Но церковь не испугалась разрухи. Возникшая на Мурманской земле в 1995 году Мурманская и Мончегорская епархия взялась за дело. На месте КЭЧ появилось подобие храма. Конечно, здание меньше всего напоминало церковь в ее общепонимаемом виде. Но «не суди, судим не будешь». И, слава Богу, на месте армейской развалины появился храм. Место было святое. Упокоены мощи 116 мучеников, находящиеся в крипте храма Рождества Христова. Сохранилась намоленность, а для церкви это самое главное. Формы – дело наживное. В мае 1995 года по благословению епископа Архангельского и Мурманского Пантелеймона началось восстановление храма Рождества Христова «Нижнего» Трифонова Печенгского монастыря. Стала возрождаться монашеская жизнь. Сбылось пророчество Преподобного Трифона: «Не оставит Господь жезла грешных на жребии Своем».
Водители тормозили у моста через быструю речку Печенгу и останавливались у новенькой часовенки. Основная часть дороги была пройдена. Можно посидеть, перевести дух. А тут часовенка, восстанавливающийся храм. Стучат топоры за забором, переговариваются трудники, снуют чернецы, послушники. Сядет водитель на лавочку и непременно подумает о добром и вечном. Уже хорошо. А если снимет шапку перед священником или приподнимется перед бабушкой, то не все потеряно на некогда Великой Руси.
Едут, едут… куда едут… – думал Данилка, глядя на вереницу автомашин, стремительно мчащихся со стороны перевала.
Грохотнув по мосту через реку Печенга, водители притормаживали возле часовни, затем гнали дальше.
– В Норвегию едут, – провожал их глазами Данилка.
Он стоял у калитки, облокотившись на черенок метлы, которой сметал мусор возле обители.
– Чудно, – размышлял мальчишка, тщательно убирая мусор, летящий с дороги. – Стоит монастырь, огородившись от мира. А мимо проносится жизнь, чужая, сверкающая никелированными деталями и хрустальными фарами машин.
Данилка боялся этой жизни, хотя она тянула его, тянула с необъяснимой силой. Так тянет к себе темный омут. Завлекает нырнуть. Хотя знаешь, что там водовороты, которые не то что человека, скотину на дно уволокут. Все знаешь, а тянет.

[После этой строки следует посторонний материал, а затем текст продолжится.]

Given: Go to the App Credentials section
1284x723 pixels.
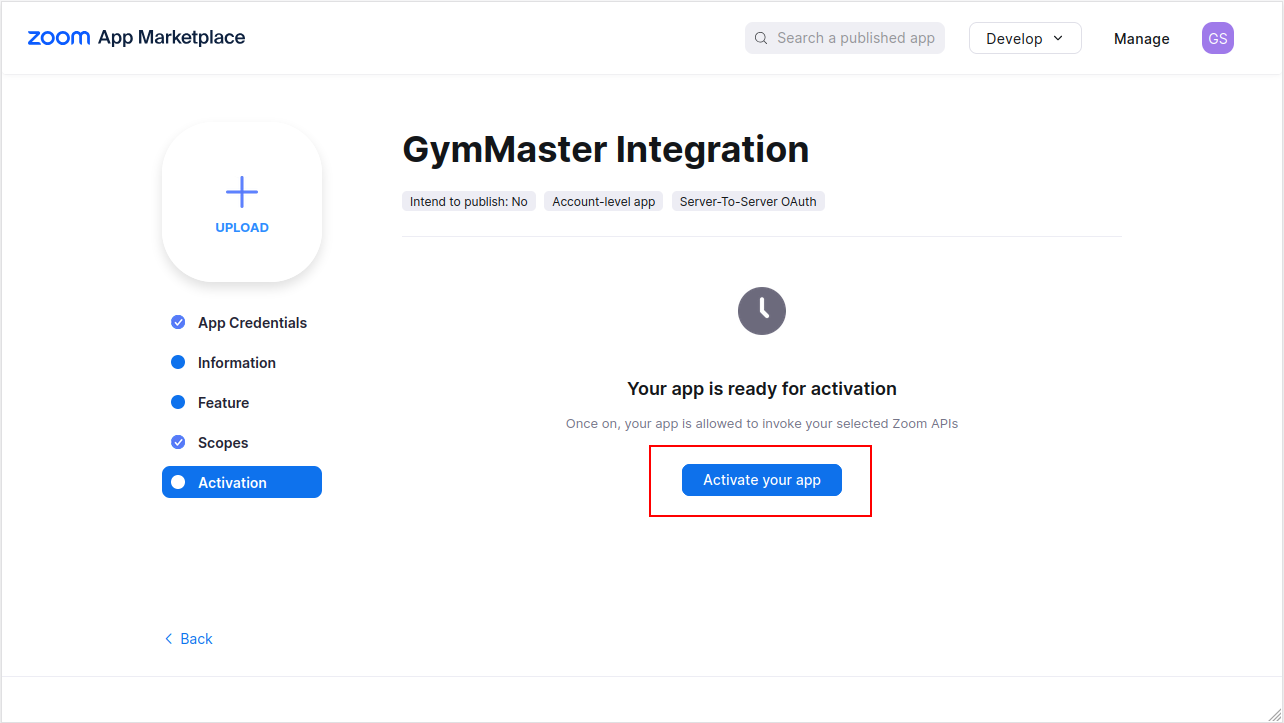Looking at the screenshot, I should click(x=252, y=323).

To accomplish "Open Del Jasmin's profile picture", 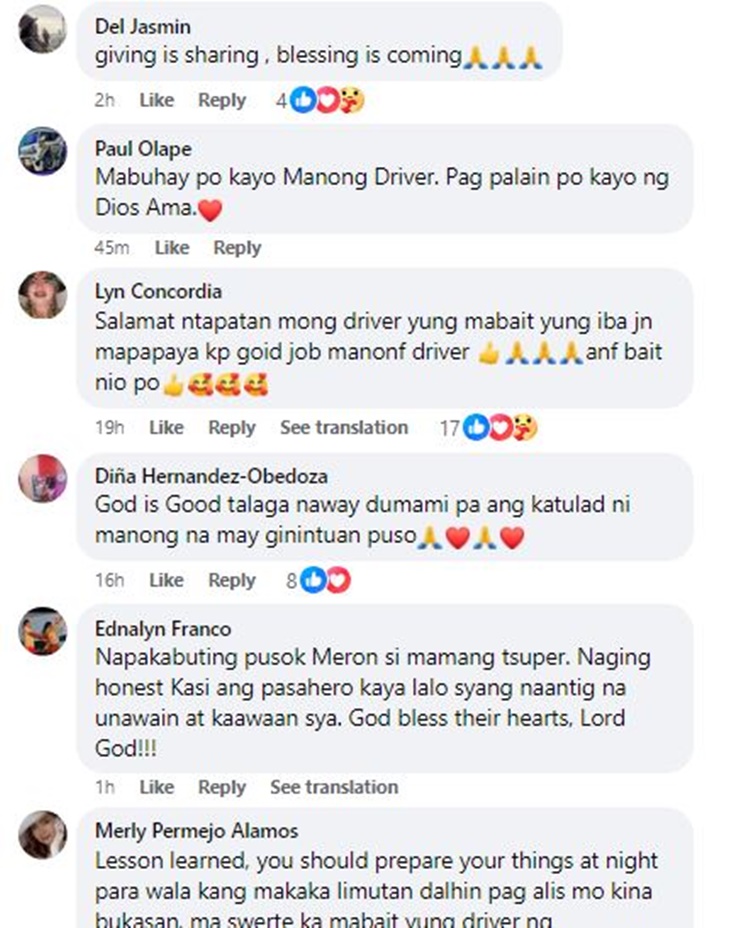I will coord(43,30).
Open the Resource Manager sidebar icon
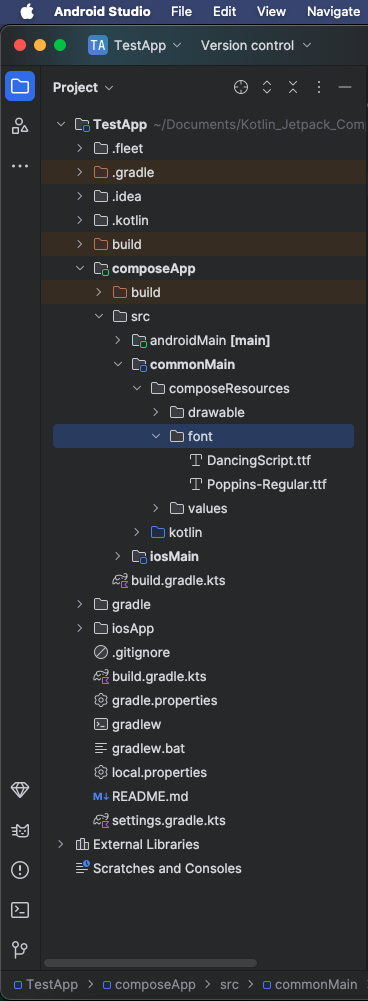The height and width of the screenshot is (1001, 368). 20,126
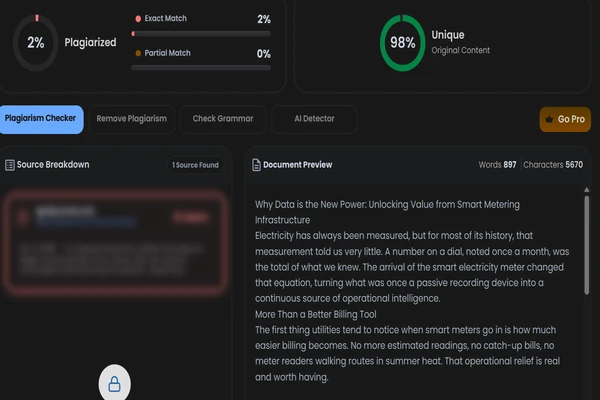Click the orange Partial Match dot
The image size is (600, 400).
click(x=138, y=53)
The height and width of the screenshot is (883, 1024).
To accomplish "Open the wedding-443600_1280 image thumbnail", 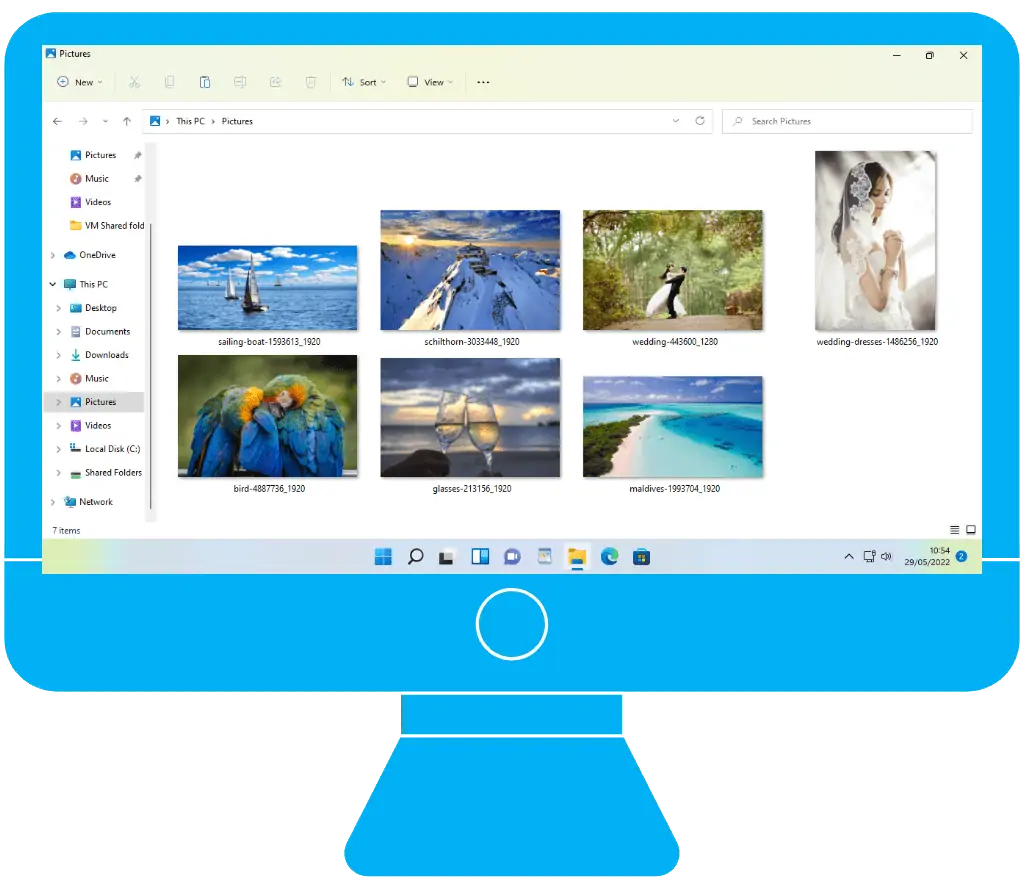I will coord(672,269).
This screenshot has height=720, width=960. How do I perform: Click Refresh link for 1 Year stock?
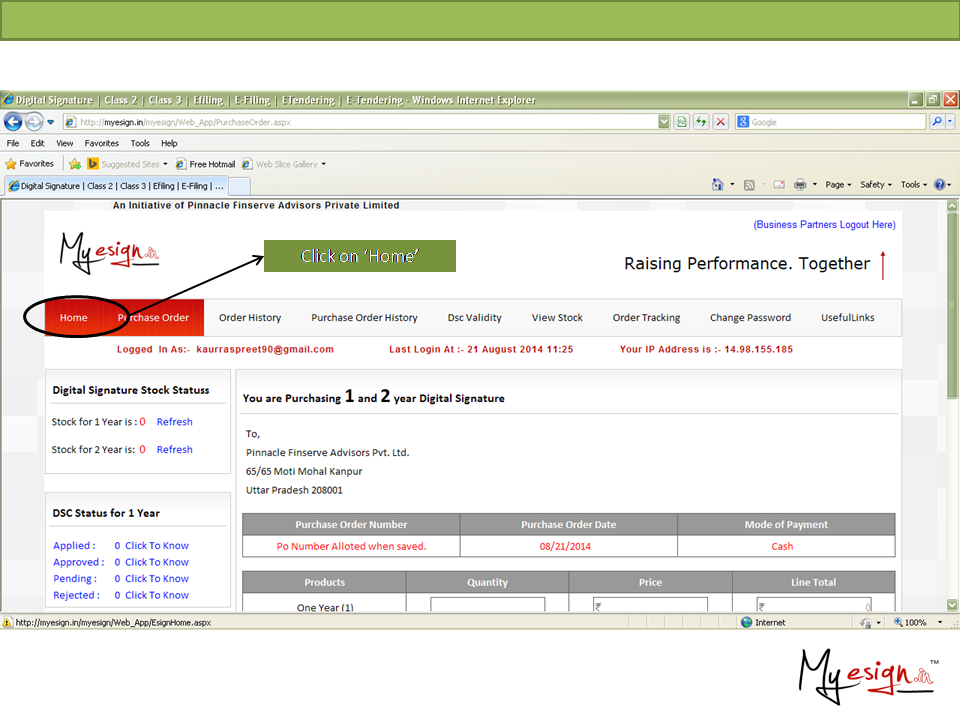(x=174, y=422)
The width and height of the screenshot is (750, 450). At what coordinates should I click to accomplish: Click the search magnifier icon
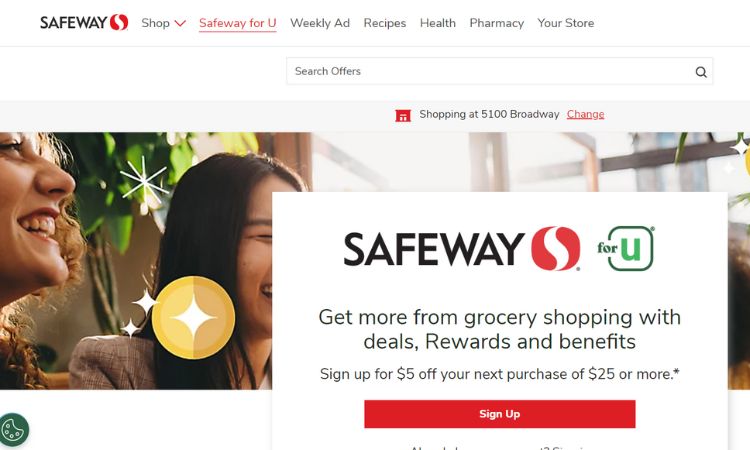pyautogui.click(x=701, y=72)

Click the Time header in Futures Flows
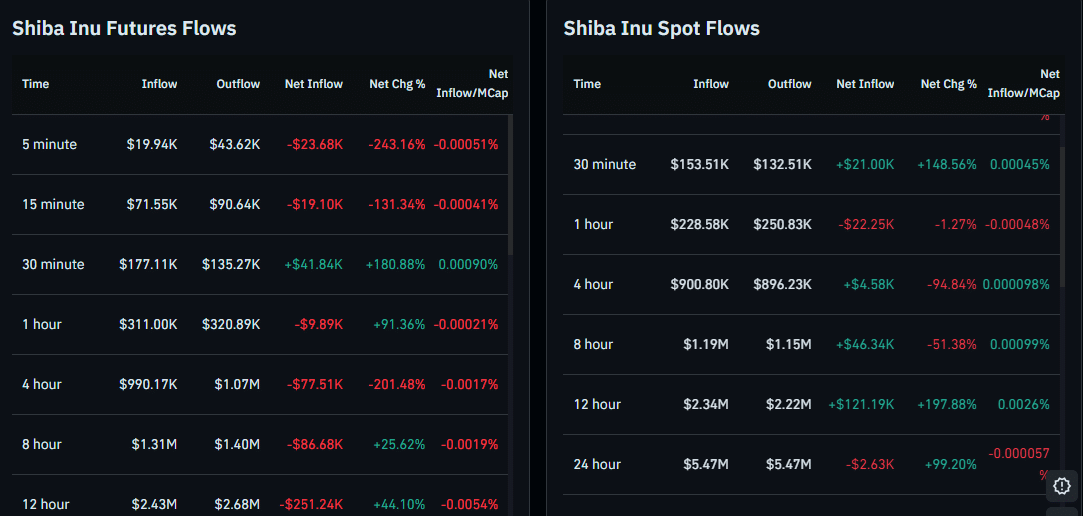36,84
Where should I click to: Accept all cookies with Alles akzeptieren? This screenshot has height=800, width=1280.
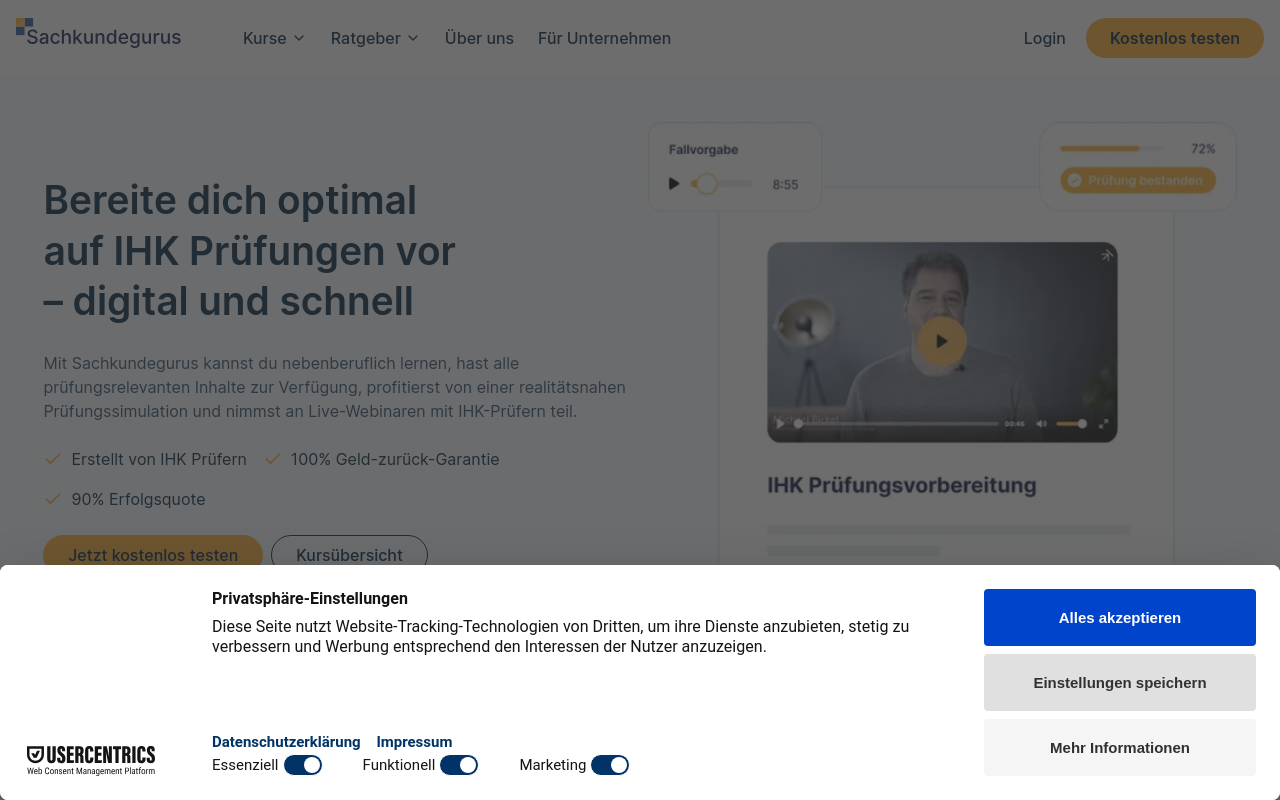pos(1119,617)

Данилка задумался. Он в обители давно. Почти с восстановления монастыря. Он хорошо помнил как его, затравленного голодного звереныша с улицы Зеленой, что в городе Мурманске, забрал настоятель теперешнего храма. Не мог пройти суровый инок мимо широко распахнутых глаз мальчишки, из которых синей лентой выплескивалось отчаяние. Столько боли плескалось в этих голубых озерах, что монах только глянул на подростка и коротко сказал:
– Пойдем.
И мальчишка пошел, на ходу подтягивая синтетические заношенные штаны и нелепо шлепая растоптанными, явно не по размеру, кроссовками. Монах подошел к кованой ограде Свято-Никольского кафедрального собора, открыл калитку и прошел на территорию. Данилка – за ним. Он и раньше частенько болтался здесь. Но тогда это все было по-другому. Шли тихие старушки в беленьких платочках, пристойно молились и возвращались обратно со своими аккуратными узелками. Потом здесь стали толкаться взрослые люди. У них были опущены плечи, потухшие глаза. Они шли в храм, неумело крестились. В выходные дни к церкви подьезжали появившиеся на улицах города огромные автомобили-чудовища. Джипы – узнал Данилка их название. Они были черные, с густо тонированными стеклами и ярко горевшими хрустальными фарами. Их хозяева были под стать своим машинам. Такие же массивные, подстриженные под внезапно возникшую моду-аэродром, которая обнажала чудовищную, заплывшую жиром шею и маленькие прижатые уши. Эти машины святили. Возникла такая мода: святить машины. Священники, выходили из церкви, пряча глаза, окропляли автомашины святой водой и поспешно уходили. Стоящие вокруг люди плевались и отворачивались. Хозяева этих машин, старательно распахивая рубашки, чтобы был виден огромный золотой крест, прилипший к потной волосатой груди, неумело прикладывались к руке батюшки. Затем поспешно садились в чрево своих монстров. Закрывшись прочными дверями с черными стеклами, они начинали чувствовать себя в своей тарелке. Развернувшись, на огромной скорости они мчались от церкви, словно сделали что-то постыдное. А им вслед смотрели грустными глазами святые отцы, только что совершившие таинство.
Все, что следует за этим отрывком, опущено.